The Strangest Fish in the World – Cuttlefish

 In Animals

Fascinating Cuttlefish

The world’s oceans are filled with amazingly complex creatures, perhaps none more so than the cuttlefish. In addition to being able to camouflage itself in a range of environments, the cuttlefish is able to change color spectacularly when excited, flashing rapidly from yellow to red-orange and blue-green.

It also has a complex propulsion and buoyancy system (the latter similar to that used in submarines), and a sharp ‘beak’ which allows it to cut open flesh like a pair of scissors, so it can use its tentacles to tear out meat.

Cuttlefish blood looks blue-green because it uses the pigment hemocyanin to carry oxygen, unlike our blood which uses the red pigment hemoglobin. The cuttlefish has three hearts—one for each set of gills, and one for the rest of the body. 

And why would a cuttlefish need three hearts?

Hemocyanin can’t carry as much oxygen as hemoglobin so the cuttlefish needs a faster blood flow to compensate. This looks like “a Maker’s Mark!”

Staying neutral?

The cuttlefish is a bottom-dweller which often lies in ambush for smaller animals. For this way of life, it needs to keep itself at neutral buoyancy, so that it neither sinks nor rises. At first glance, it would seem sufficient for the Creator to have endowed it with a fixed overall density, so that its own weight was exactly balanced by the upthrust of the surrounding water.

However, if the depth changes, so will the amount of ‘lift’ from the water.
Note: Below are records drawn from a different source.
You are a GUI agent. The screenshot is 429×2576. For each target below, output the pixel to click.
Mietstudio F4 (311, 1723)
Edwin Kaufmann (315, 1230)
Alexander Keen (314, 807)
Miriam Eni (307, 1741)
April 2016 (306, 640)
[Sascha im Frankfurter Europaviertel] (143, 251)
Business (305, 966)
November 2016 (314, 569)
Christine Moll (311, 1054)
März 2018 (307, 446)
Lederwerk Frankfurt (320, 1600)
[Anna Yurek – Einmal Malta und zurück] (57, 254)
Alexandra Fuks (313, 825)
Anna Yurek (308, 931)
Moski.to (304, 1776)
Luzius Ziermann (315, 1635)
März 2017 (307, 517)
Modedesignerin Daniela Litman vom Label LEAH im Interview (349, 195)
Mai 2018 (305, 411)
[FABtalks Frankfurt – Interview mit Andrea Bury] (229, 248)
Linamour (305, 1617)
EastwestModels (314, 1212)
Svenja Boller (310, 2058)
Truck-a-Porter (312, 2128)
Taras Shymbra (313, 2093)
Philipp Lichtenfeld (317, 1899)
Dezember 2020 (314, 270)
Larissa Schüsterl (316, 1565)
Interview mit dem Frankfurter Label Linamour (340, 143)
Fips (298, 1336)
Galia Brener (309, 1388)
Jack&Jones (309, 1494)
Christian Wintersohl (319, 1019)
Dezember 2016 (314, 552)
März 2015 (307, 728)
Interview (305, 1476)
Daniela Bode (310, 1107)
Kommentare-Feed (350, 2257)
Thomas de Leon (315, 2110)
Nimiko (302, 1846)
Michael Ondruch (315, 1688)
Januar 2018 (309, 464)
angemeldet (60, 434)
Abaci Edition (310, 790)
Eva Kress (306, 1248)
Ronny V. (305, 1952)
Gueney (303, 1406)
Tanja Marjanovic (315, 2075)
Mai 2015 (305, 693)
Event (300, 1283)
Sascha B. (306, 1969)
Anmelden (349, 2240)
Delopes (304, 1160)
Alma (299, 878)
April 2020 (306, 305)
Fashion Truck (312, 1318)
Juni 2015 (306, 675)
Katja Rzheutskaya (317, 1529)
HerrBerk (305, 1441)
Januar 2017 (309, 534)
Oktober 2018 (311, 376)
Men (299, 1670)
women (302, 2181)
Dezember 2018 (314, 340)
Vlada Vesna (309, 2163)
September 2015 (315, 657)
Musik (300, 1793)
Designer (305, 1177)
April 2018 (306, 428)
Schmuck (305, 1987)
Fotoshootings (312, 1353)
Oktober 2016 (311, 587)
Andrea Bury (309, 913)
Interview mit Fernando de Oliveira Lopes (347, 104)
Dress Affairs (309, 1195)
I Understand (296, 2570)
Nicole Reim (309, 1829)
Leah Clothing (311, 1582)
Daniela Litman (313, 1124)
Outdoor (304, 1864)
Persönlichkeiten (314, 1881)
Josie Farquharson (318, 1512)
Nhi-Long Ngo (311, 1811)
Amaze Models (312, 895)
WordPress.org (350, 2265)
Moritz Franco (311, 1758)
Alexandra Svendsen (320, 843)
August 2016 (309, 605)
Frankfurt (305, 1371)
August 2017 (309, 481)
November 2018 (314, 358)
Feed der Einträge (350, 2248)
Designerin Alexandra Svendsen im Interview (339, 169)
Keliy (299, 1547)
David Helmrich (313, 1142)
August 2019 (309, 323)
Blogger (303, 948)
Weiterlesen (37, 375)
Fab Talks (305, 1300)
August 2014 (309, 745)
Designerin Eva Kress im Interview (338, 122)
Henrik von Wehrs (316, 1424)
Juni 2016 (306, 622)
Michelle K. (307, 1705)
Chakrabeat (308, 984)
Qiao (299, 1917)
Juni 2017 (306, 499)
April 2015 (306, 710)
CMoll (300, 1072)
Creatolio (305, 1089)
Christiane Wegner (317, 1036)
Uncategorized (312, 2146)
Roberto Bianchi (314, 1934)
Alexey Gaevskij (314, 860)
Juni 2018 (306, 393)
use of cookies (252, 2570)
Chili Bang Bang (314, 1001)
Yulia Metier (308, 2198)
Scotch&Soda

Therefore in order to be able to operate at varying depths and water densities, cuttlefish need to be able to adjust their overall density so as to always remain ‘neutral’ in the water. The cuttlefish does this by an ingenious mechanism. The bony shell actually has many narrow chambers. If these were all filled with gas, they would give a lift of up to 4% of the animal’s weight. However, they are only part-filled with gas—the darker areas shown are where it is part-filled with liquid. The cuttlefish is able to pump liquid in and out of that section as needed to keep the buoyancy ‘just right’.

The cuttlebone is a unique structure which provides variable buoyancy so the cuttlefish can hover in different water densities. This is done by varying the gas to liquid ratio in the cuttlebone. Making use of gas in a liquid environment “screams” complex design!

It has eight sucker-lined arms and two prehensile tentacles (which can be withdrawn into pouches under the eyes), and mainly feeds on fish, crustaceans and other mollusks. It hunts in the daylight, catching nocturnal prawns by blowing with its funnel and jetting them out of the sand. Like an octopus, the cuttlefish produces ‘ink’, in this case a brown fluid called sepia. However, it uses this defense only as a last resort, preferring to rely on its extensive camouflage capabilities both to hunt prey and avoid its own predators, such as sharks and dolphins.

The cuttlefish has a skin comprising three layers of chromatophores (color pigment cells)—a bright yellow layer near the surface, under which is an orange-red layer and finally a dark base. Transformation from one color to another, which can take less than a second, is controlled by the nervous system. In just a few seconds, it can run a whole gamut of colors.

The cuttlefish propels itself using a series of spurts, drawing water into a compression chamber which it squeezes to jet the water out a funnel under the head. Direction changes can be made by swivelling the nozzle of this funnel, and narrowing the funnel controls speed.

Like a submarine, the cuttlefish fills tiny compartments in its cuttlebone with gas to help maintain neutral buoyancy. This helps the cephalopod hover above the ocean floor, because although it has a sophisticated propulsion system its large cuttlebone does not allow it to be overly active, or quick in the water.

The cuttlefish also has eyes which are similar in construction to human eyes, but evolutionists do not believe it has any direct evolutionary relationship to humans (i.e. there is no possible ancestor to both cuttlefish and humans which could have had such an eye). So this similarity is explained away as ‘convergent evolution’: the eyes of the cuttlefish and other cephalopods ‘evolved independently’ to humans. In other words, it is simply an evolutionary coincidence.

However, the similarity in the design of both the cuttlefish and human eye is easily explained—they had the same Designer! The origins of the amazing features of the cuttlefish can be more easily explained if we accept it as just another miraculous example of the work of the Creator.

Random Evolution?

Like every animal phylum (a major division of life), the mollusks appear with no ancestors in the so-called Cambrian rocks. (A hypothetical archimollusc is set forth as the ancestor of all mollusks, but is not found in the fossil record.)3 The class Cephalopods appear in the fossil record in Ordovician rocks, again without evolutionary transition.

Encyclopedia Britannica says of the cephalopods, ‘Phylogenetic [evolutionary] linkages are still highly theoretical …’.The order sepioids appears in rocks no lower than the Jurassic system, again with no transitions leading to them. It is possible that all fossil and living sepioids may be the descendants of one ancestral created kind, based on the structural variation described in fossils.